So if its not Grave’s what could it be? For this you’d have to know that Hashimoto’s Thyroiditis (also known as Chronic Lymphocytic Thyroiditis and is often referred to as such on board exams to throw you off) has three phases - first they are hyperthyroid, then euthyroid, then the classic hypothyroid that you would expect with low T4 and high TSH. This was the key to this question. The reason for this is that antithyroid peroxidase antibodies in Hashimoto’s cause the thyroid to release all of its stored thyroid hormone making the patient hyperthyroid for a short period of time.
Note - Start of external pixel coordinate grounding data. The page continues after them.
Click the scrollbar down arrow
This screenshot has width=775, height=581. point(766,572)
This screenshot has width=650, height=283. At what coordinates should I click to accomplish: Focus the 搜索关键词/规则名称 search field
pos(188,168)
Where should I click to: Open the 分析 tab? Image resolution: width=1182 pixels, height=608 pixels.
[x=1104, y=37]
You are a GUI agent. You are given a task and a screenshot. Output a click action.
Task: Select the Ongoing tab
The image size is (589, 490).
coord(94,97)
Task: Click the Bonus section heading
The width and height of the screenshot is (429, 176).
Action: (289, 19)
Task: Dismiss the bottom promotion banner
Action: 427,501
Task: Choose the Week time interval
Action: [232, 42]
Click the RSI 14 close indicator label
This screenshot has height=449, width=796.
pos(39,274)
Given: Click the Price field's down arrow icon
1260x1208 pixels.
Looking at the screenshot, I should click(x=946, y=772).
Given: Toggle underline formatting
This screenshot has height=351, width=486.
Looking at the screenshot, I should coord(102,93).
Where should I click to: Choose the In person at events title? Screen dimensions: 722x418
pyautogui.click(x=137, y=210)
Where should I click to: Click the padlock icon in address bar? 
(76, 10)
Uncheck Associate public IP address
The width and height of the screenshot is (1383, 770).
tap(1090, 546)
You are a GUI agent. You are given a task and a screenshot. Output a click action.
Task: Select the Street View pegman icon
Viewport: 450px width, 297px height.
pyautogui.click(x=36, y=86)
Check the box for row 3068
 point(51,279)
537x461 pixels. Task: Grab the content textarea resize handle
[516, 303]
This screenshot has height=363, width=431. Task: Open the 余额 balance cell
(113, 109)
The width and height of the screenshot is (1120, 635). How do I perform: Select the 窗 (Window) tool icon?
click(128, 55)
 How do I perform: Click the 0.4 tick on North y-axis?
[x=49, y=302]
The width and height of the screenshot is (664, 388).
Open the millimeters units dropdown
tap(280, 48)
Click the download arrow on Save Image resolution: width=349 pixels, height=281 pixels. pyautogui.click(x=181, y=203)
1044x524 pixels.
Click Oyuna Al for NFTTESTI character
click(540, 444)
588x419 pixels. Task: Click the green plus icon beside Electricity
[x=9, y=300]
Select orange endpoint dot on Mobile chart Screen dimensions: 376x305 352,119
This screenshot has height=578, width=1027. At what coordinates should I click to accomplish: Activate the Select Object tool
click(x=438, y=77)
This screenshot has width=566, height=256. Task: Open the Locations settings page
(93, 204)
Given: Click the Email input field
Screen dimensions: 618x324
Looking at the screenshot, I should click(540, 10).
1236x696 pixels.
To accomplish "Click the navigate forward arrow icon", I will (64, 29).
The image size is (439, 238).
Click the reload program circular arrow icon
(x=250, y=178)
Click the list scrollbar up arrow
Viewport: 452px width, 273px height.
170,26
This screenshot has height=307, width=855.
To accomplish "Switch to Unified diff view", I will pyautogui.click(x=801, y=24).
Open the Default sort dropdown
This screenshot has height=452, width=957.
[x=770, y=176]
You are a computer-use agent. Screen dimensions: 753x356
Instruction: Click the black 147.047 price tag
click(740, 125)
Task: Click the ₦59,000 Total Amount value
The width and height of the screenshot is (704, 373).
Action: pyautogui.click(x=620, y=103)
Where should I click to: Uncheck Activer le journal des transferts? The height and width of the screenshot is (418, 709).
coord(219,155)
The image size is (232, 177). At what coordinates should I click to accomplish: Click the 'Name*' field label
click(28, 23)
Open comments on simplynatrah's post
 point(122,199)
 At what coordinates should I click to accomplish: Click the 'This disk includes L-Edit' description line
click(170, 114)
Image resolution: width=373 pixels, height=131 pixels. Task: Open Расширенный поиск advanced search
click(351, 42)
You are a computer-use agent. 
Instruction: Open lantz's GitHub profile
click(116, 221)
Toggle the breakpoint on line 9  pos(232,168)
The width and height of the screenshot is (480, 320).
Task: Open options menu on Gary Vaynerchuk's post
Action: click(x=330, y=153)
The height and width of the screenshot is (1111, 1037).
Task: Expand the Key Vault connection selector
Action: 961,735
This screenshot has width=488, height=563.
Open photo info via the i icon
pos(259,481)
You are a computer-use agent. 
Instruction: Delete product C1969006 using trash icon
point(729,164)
After this massive release of thyroid hormone, the antibodies make them unable to make new TH and therefore they become euthyroid for a short period and then hypothyroid which you would expect! Since they can’t make new TH, the thyroid will not take up the radioiodine and therefore there will be low radioiodine uptake. Hence, “release of stored thyroid hormone from a thyroid gland infiltrated by lymphocytes.” aka “Lymphocytic (hashimotos) thyroiditis”.

I think “release of thyroid hormone from a lymphomatous thyroid gland” is referring to some kind of thyroid cancer in which case you would expect them to be describing a nodule on radioiodine uptake.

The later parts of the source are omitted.